Un avantage indéniable des labels est de pouvoir être cumulables, entre eux d’une part, mais aussi avec une certification d’autre part. Les meilleurs labels, conçus avec les mêmes exigences que la certification, sont d’ailleurs souvent associés, nous l’avons dit précédemment, à la certification NF habitat- NF habitat HQE. Cette logique permet de tirer pleinement parti de la force des labels et de leur effet focus, en synergie avec l’approche globale de la certification.

Labels et réglementation, un système en résonance

Le recours au label peut également être un gage d’anticipation des évolutions normatives, limitant les effets de l’obsolescence – technique ou réglementaire – sur le produit final. Alors que la norme sert de base d’action pour la solution de problèmes et d’usages communs et répétés, le label peut être le moyen de définir, par l’expérimentation, l’ébauche d’une réglementation. Là où la réglementation peut rendre une norme d’application volontaire obligatoire, elle va plutôt se nourrir du contenu des labels, ne pouvant y faire référence de la même façon. La mise aux normes réglementaires, a posteriori, d’un parc conséquent, peut, en effet, être effroyablement coûteuse, sur le plan économique mais aussi sur le plan environnemental ou en termes d’image.
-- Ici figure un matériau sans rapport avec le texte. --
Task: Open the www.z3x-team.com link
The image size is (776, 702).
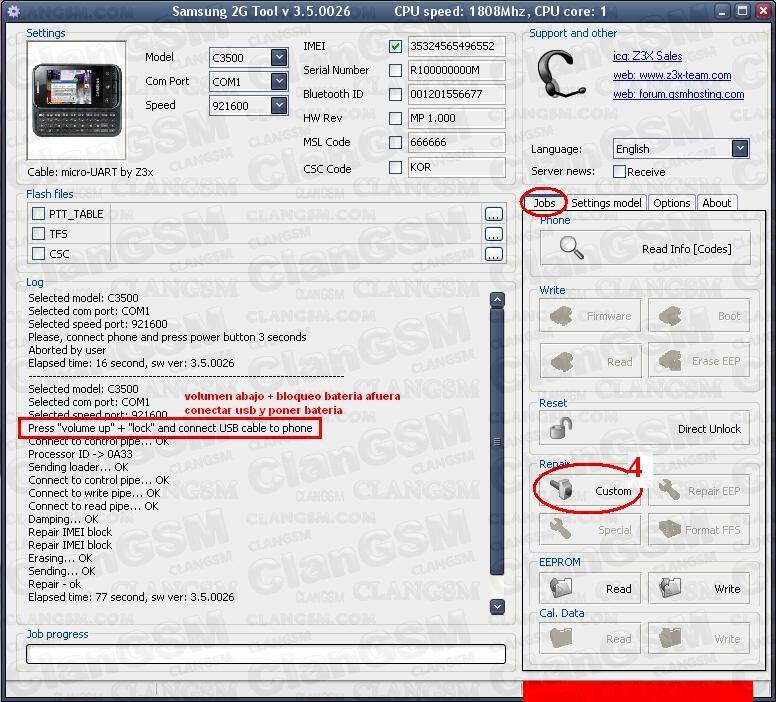Action: [x=671, y=75]
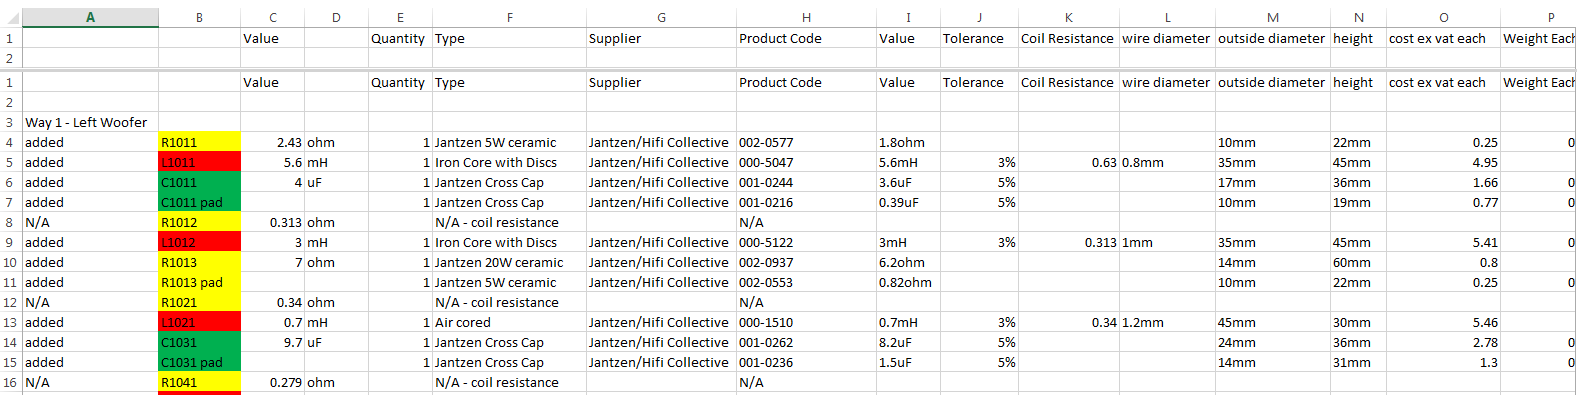The width and height of the screenshot is (1577, 395).
Task: Select the 'Jantzen 20W ceramic' cell
Action: point(509,262)
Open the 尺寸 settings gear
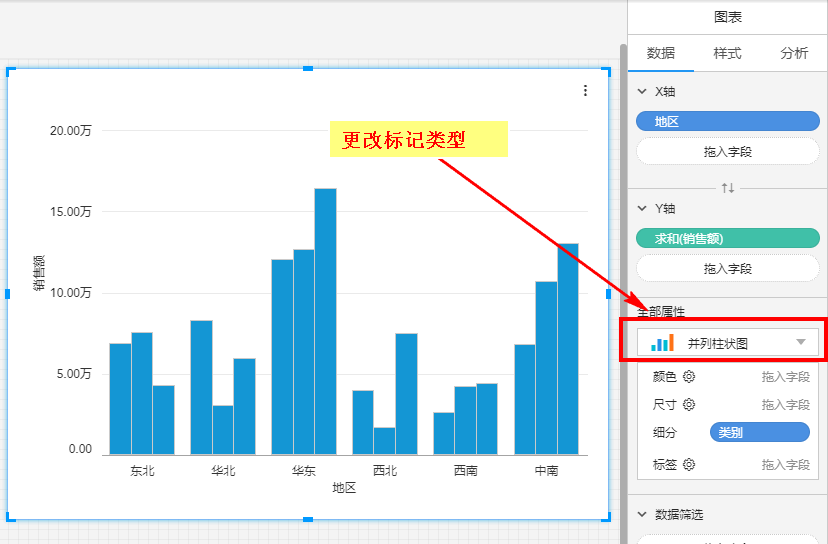 [x=689, y=405]
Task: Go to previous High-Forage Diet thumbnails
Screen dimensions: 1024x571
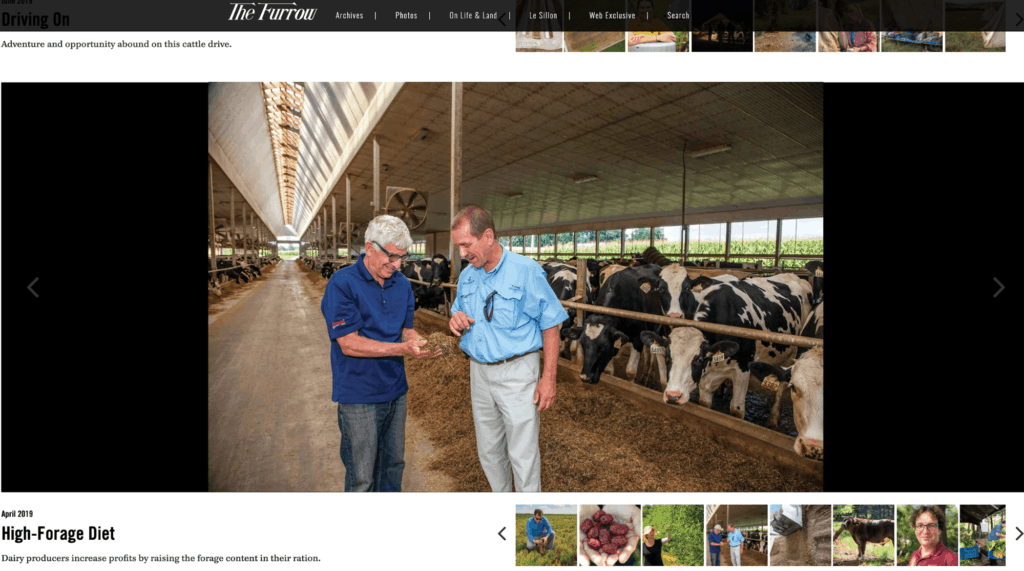Action: [502, 534]
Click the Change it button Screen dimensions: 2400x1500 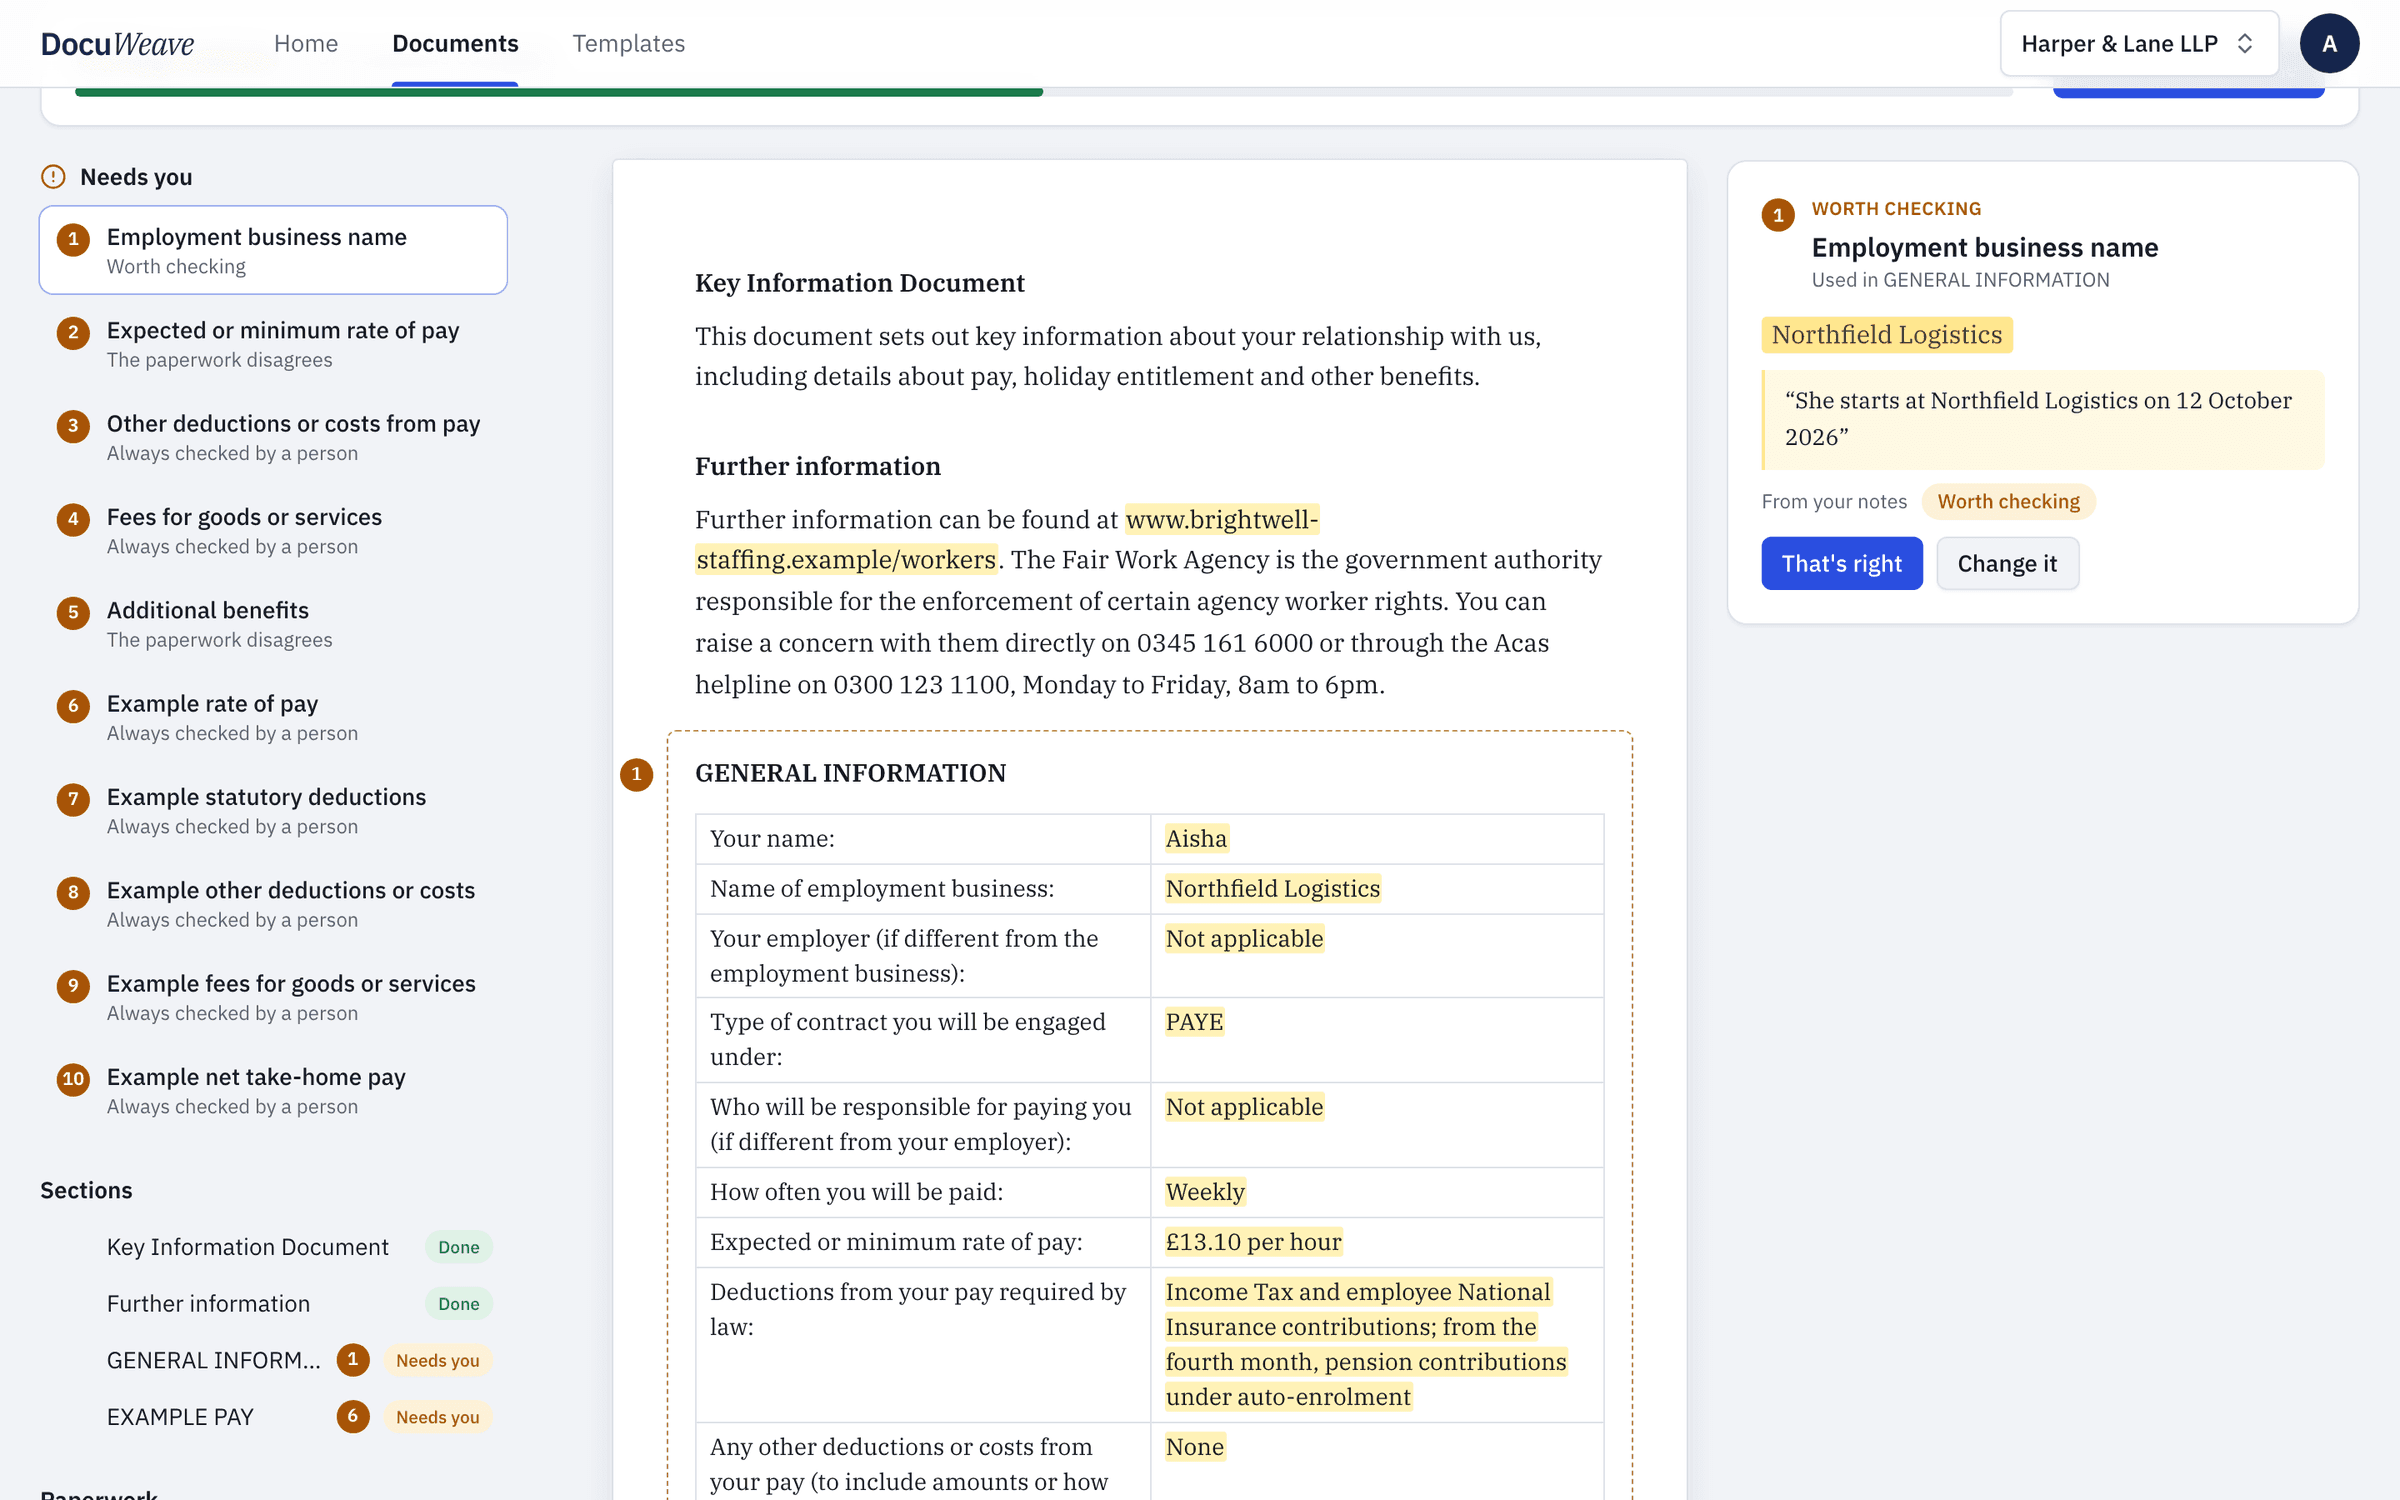2007,563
Le label peut être également un moyen, pour le pouvoir régulateur, de subsister à la réglementation des attentes supérieures, toujours dans cette logique d’anticipation et d’avance de phase. En conditionnant l’obtention d’une subvention ou d’un financement, ou en facilitant une autorisation réglementaire, le label peut servir de cahier des charges normé super réglementaire. En favorisant la concentration des savoirs, des pratiques et de l’innovation, les labels les plus aboutis sont ainsi utilisés pour nourrir la réglementation future. Dans les années passées, l’adhésion conséquente au label Bâtiment basse consommation (BBC) a permis de poser les bases d’une réglementation thermique, la RT2012. Au même titre, le label d’État E + C, bien qu’insuffisamment exploité, a posé des bases pour la réglementation environnementale RE2020.

Les labels, en fixant des niveaux d’attente supérieurs à la réglementation, doivent cependant éviter un écueil de taille : la « surqualité ». Dicté par l’envie de bien faire et d’être exemplaire, se réfugier dans une logique du « toujours plus » peut faire oublier les raisons mêmes de l’existence d’un label, consistant à atteindre l’efficience, et non simplement à maximiser. Le recours aux labels doit donc toujours être évalué selon une lecture globale durable, c’est-à-dire en préservant les équilibres sociétaux, environnementaux et économiques. La performance n’est pas antinomique avec la sobriété, et comme nous le rappelle Antoine de Saint-Exupéry, « la perfection est atteinte non pas lorsqu’il n’y a plus rien à ajouter mais lorsqu’il n’y a plus rien à retirer ».


  1. La marque NF est une marque collective de certification, propriété d’Afnor certification. Elle est associée à des référentiels de certification (au sens du Code de la consommation). La norme n’est pas d’usage obligatoire, sauf lorsque un décret en décide autrement.
  2. Pour les puristes, le mot label est également un abus de langage. Le Code de la consommation indique que seul le terme certification est approprié, le terme label n’étant utilisé que pour l’agro-alimentaire. Cependant, l’État emploie lui-même dans ses textes le mot label en dehors de ce champ précis.